• Stated goal: Format the rows as a JSON list of strings, one string per line, omitting blank lines, starting with the line containing "Task: Enable the Декодирование URL checkbox" and running through the line containing "This screenshot has height=544, width=1024.". Include nothing outside that range.

• Dataset excerpts:
start

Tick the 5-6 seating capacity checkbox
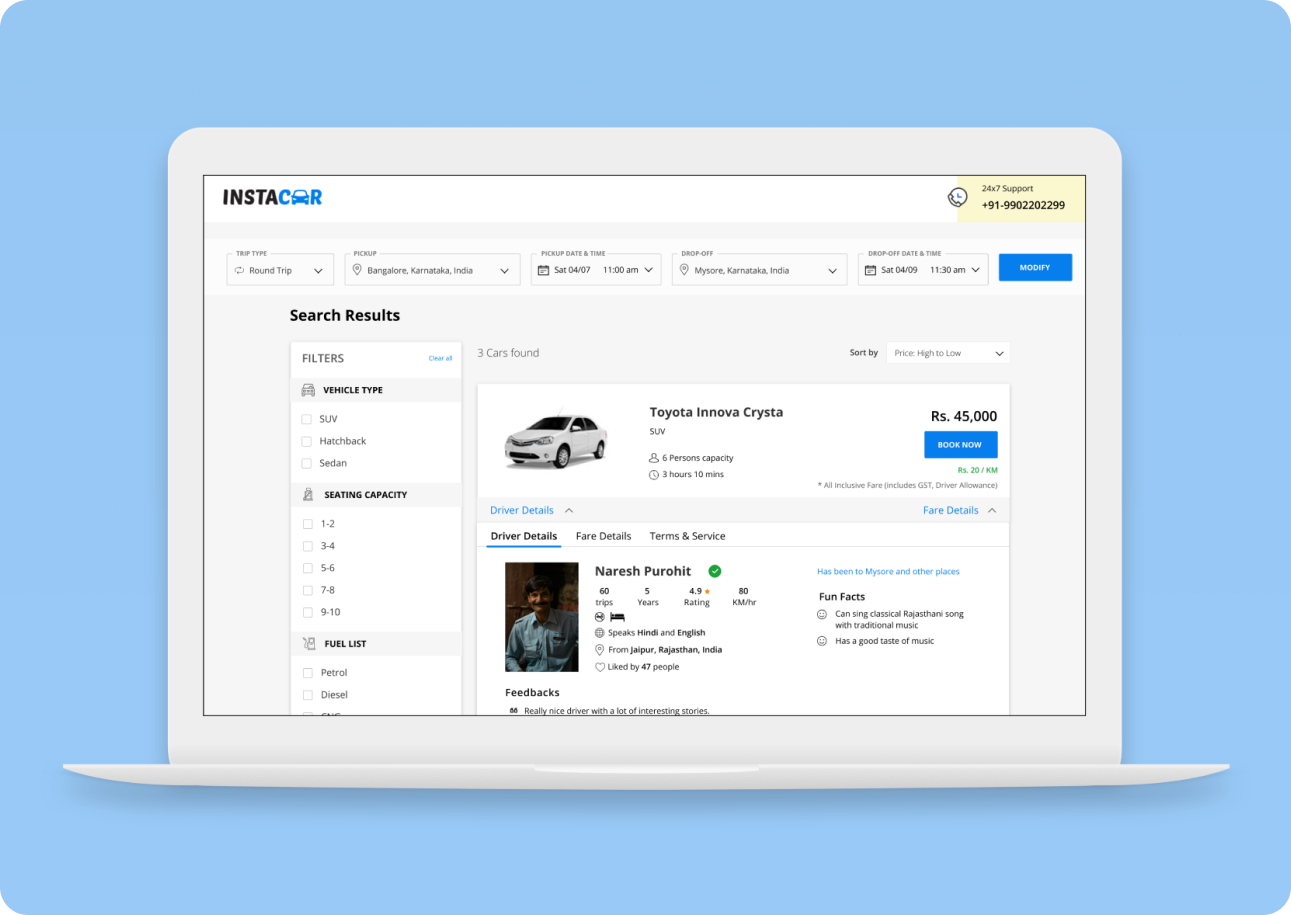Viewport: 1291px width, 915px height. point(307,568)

end
start

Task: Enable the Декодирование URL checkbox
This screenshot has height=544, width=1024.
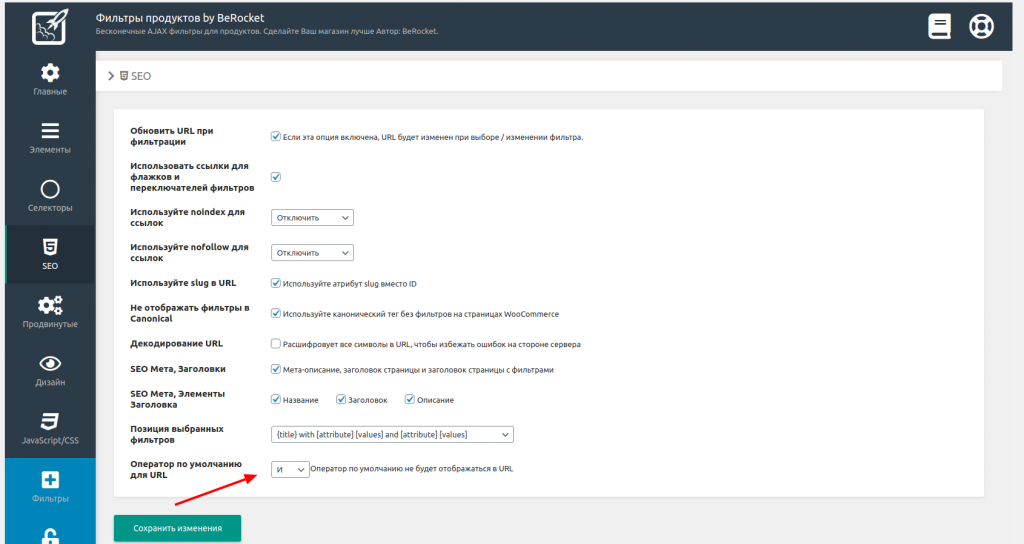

end
start

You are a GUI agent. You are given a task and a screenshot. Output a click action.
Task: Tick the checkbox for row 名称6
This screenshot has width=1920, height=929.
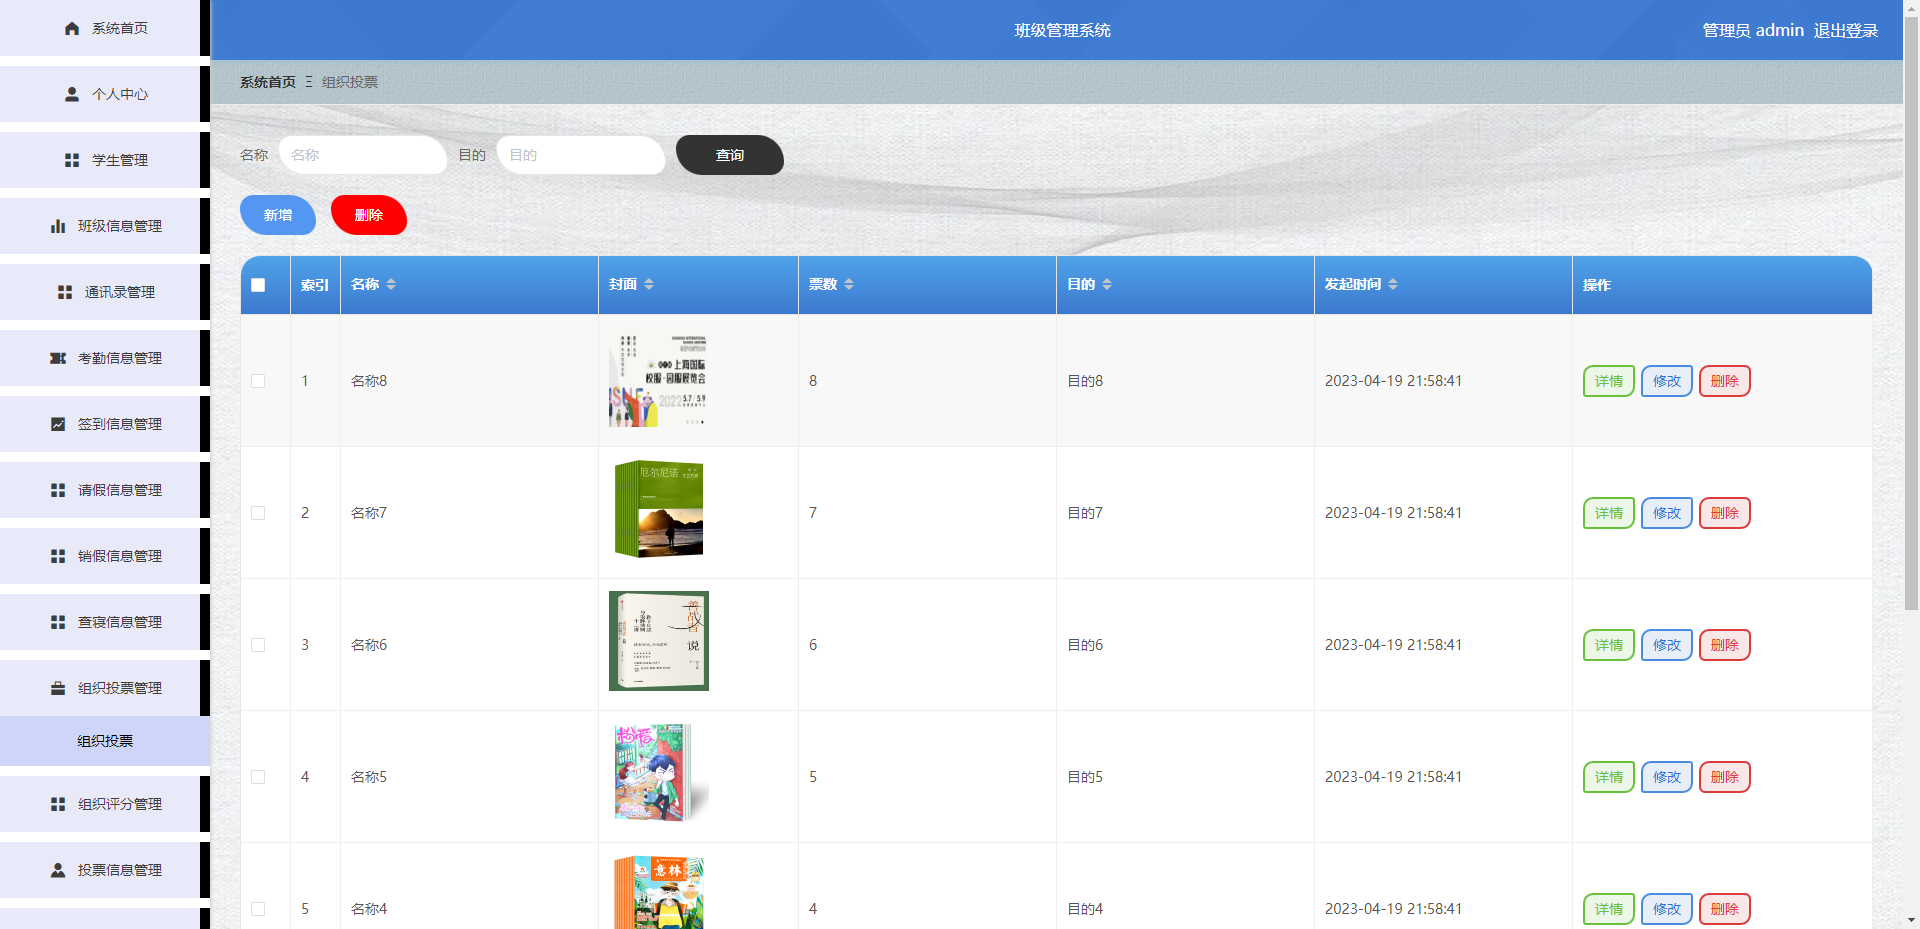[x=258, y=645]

end

• Finished exercise:
[
  "Task: Enable the Декодирование URL checkbox",
  "This screenshot has height=544, width=1024."
]